Another facet of the “dark side” is when technology is the focus instead of patients. We all, as patients, need eye contact when talking to a healthcare professional. I first noticed this when my children’s pediatrician started walking into appointments with a laptop. I was acutely aware of it when a nurse asked me very personal questions without looking at me, which I wrote about in EHR Etiquette and the Importance of Eye Contact in Clinician-Patient Communication, which was published in e-patients.net/ and The Health Care Blog.
I met Dana Mahadeen, an English Language Instructor at Balqaa Applied University in Salt, Jordan with a background in e-learning. We ended up chatting, not about e-learning, but about how people in Jordan use the Internet for health information. She told me that not all Jordanians use the Internet. Internet use is 18.2% of Jordanians as of March 2008 and 24.5% as of August 2009 according to a different source. I could find no data about use of the Internet for health. Dana told me about health Web sites in Jordan and her own experiences.
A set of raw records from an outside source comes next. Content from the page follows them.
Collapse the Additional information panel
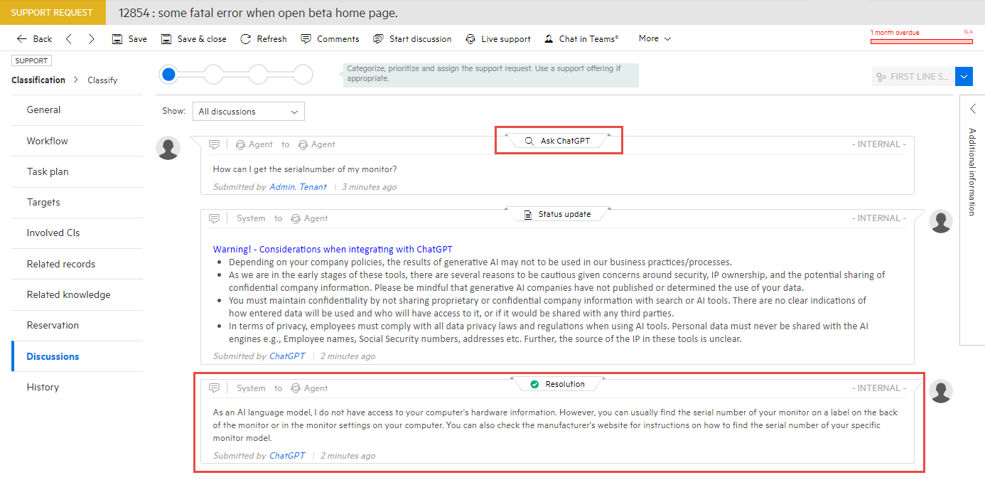The width and height of the screenshot is (985, 485). 972,108
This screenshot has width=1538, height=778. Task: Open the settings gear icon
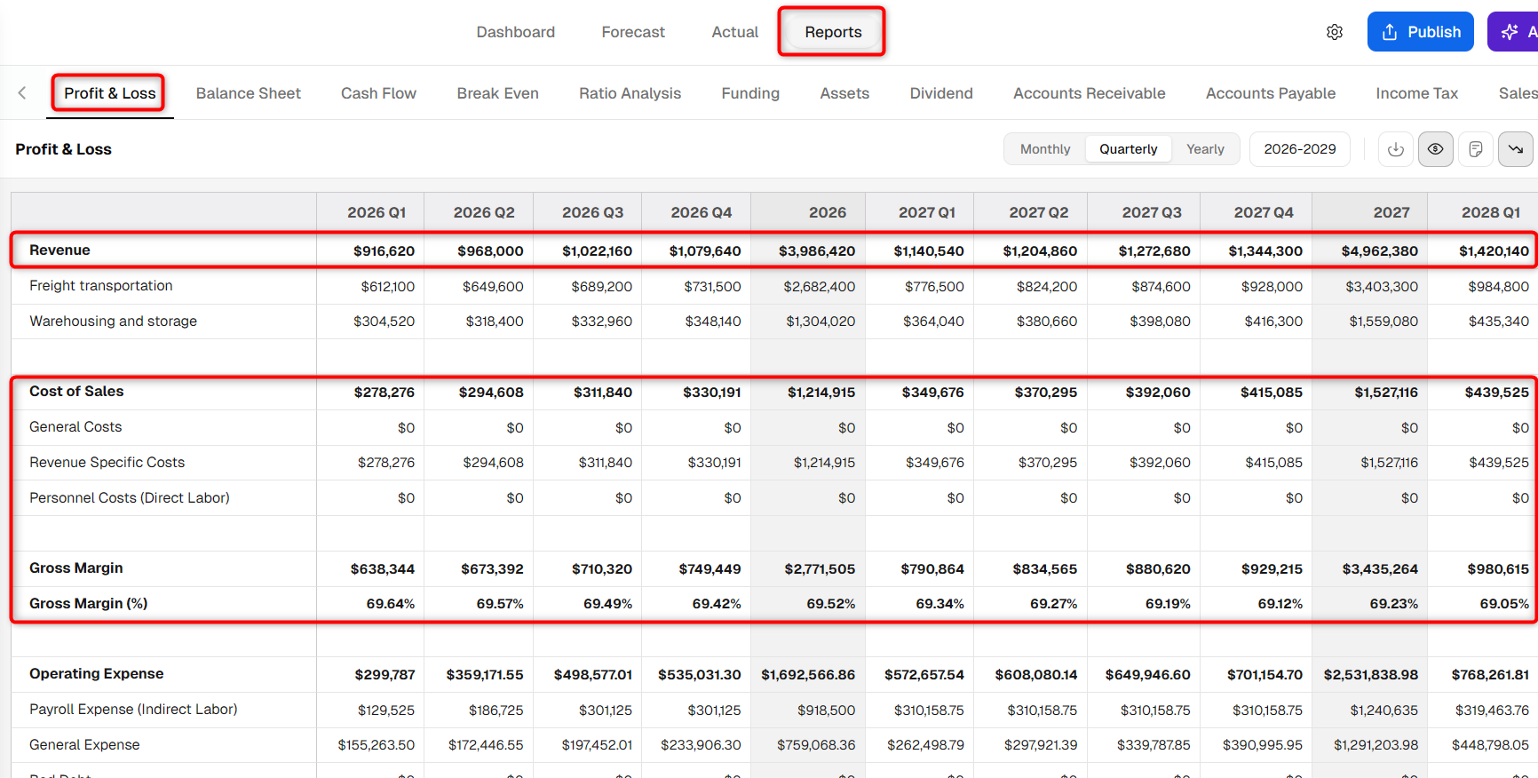[1335, 32]
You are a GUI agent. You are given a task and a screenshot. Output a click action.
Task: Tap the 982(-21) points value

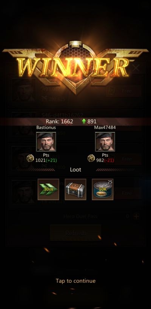(105, 161)
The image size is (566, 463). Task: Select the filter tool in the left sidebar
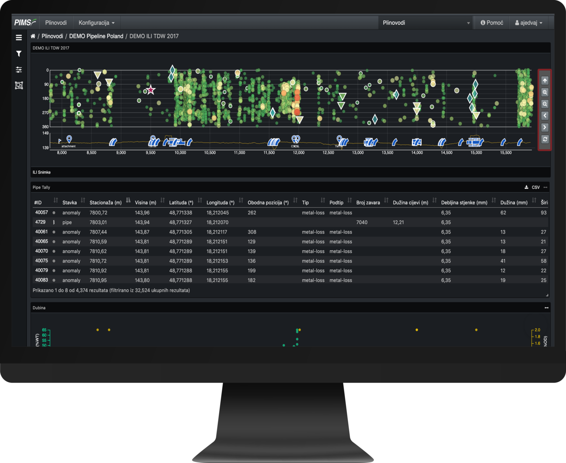click(x=18, y=53)
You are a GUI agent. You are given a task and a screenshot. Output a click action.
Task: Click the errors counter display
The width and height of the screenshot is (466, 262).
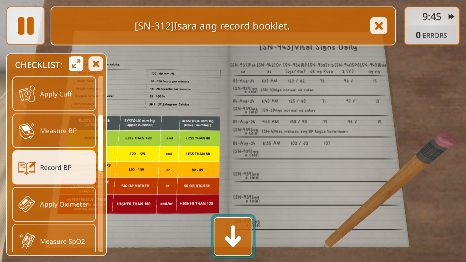431,35
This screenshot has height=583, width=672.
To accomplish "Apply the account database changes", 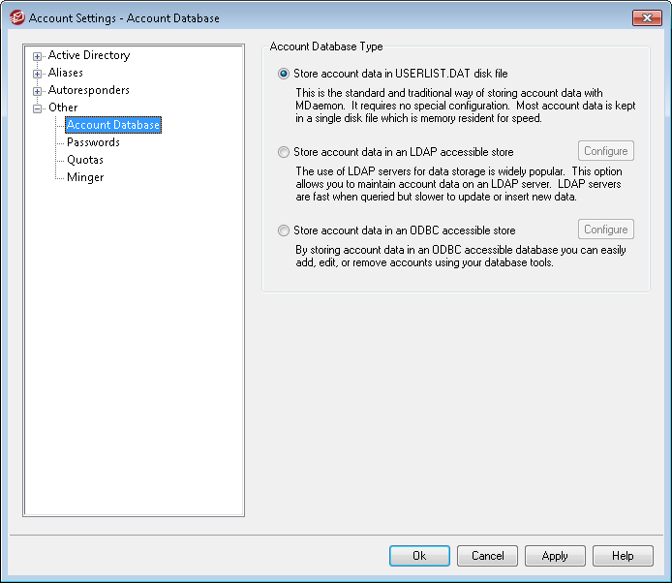I will [555, 556].
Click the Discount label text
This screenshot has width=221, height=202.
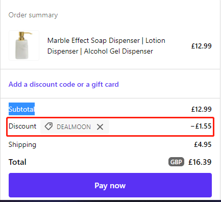click(22, 126)
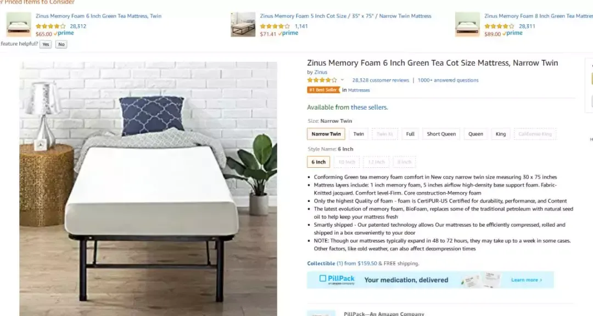Click the PillPack logo in banner
This screenshot has height=316, width=593.
337,280
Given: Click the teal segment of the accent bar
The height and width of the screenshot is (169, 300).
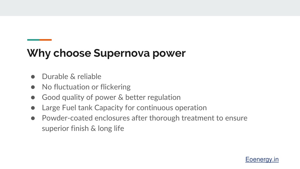Looking at the screenshot, I should [x=33, y=40].
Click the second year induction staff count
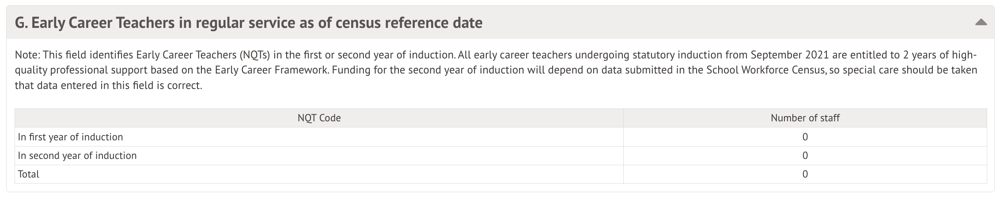 [x=805, y=156]
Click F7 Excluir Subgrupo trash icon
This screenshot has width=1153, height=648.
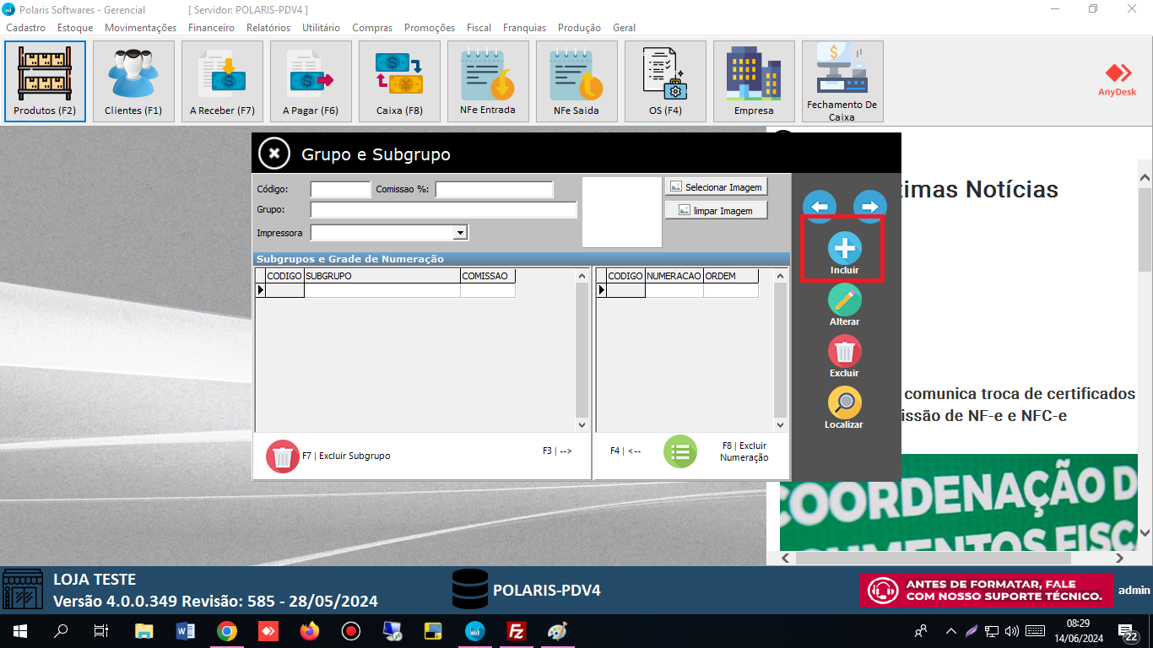coord(283,456)
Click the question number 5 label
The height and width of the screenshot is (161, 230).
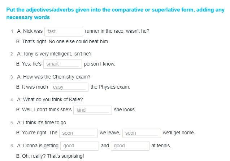pos(12,123)
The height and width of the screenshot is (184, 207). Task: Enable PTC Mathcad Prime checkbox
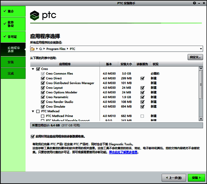43,116
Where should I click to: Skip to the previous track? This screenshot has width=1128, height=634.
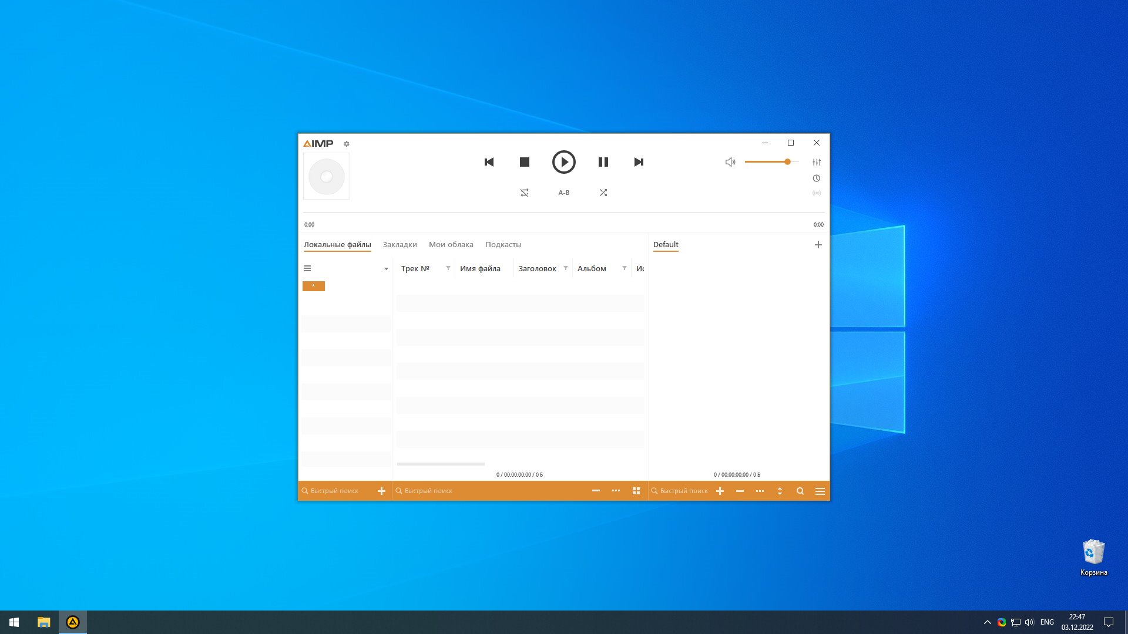coord(489,162)
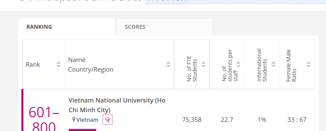
Task: Click the magenta bar under Vietnam
Action: (82, 130)
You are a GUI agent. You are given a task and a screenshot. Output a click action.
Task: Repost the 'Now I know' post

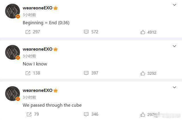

While there are health Web sites in Jordan, most are government-operated although there are some private sites. Some of the English language ones Dana knows are http://www.ncd.org.jo/index.php?option=com_frontpage&Itemid=1, http://www.jfda.jo/en/default/, http://www.khcc.jo/, and http://www.moh.gov.jo/MOH/En/home.php. She said that there are other sites in Arabic, such as http://www.6abib.com/, but questioned how accurate their information is. One of the Arabic ones she uses is http://www.sehha.com/. Mostly she relies on American sites like the Mayo Clinic. Dana said that she knew about the Arabic sites because she has a friend suffering from diabetes and cancer. She tries to keep up with the news about these diseases, to understand the conditions better, and to help her friend at the same time. She went on to say that she has used these sites for herself during her pregnancy and when her children are ill.
I asked Dana why she relies on Mayo Clinic’s website instead of the Jordanian ones. She responded, “It is very user-friendly and I guess I just like the site. I have also used WebMD.” I asked if she had heard of anyone writing a blog about their illness, to which Dana responded, “I can’t say I have, but I have heard of people writing about their weight loss.” She went on to say that obesity is a problem there, not to the extent of the problem in the US. They “are seeing more 10+ year old children getting heavier and heavier and I guess we are headed the way of the US. Don’t get me wrong, most Jordanian adults are a bit on the chubby side but not obese. It is a matter of food choices: Jordanian food is naturally rich and, well, fast food is quite popular.”
I asked if heart disease was common as a result of the rich food and Dana responded, “Strange that you should ask. My husband is a Cardiac Surgeon and he is very busy” (40% of deaths in Jordan are caused by cardiovascular diseases, according to Health Minister Nayef Fayez.) To my final question about her own health seeking behavior with a husband who is a doctor, Dana said, “I am always asking my husband questions and I am always looking online. I like to know as much as I can. The Internet is a great tool.”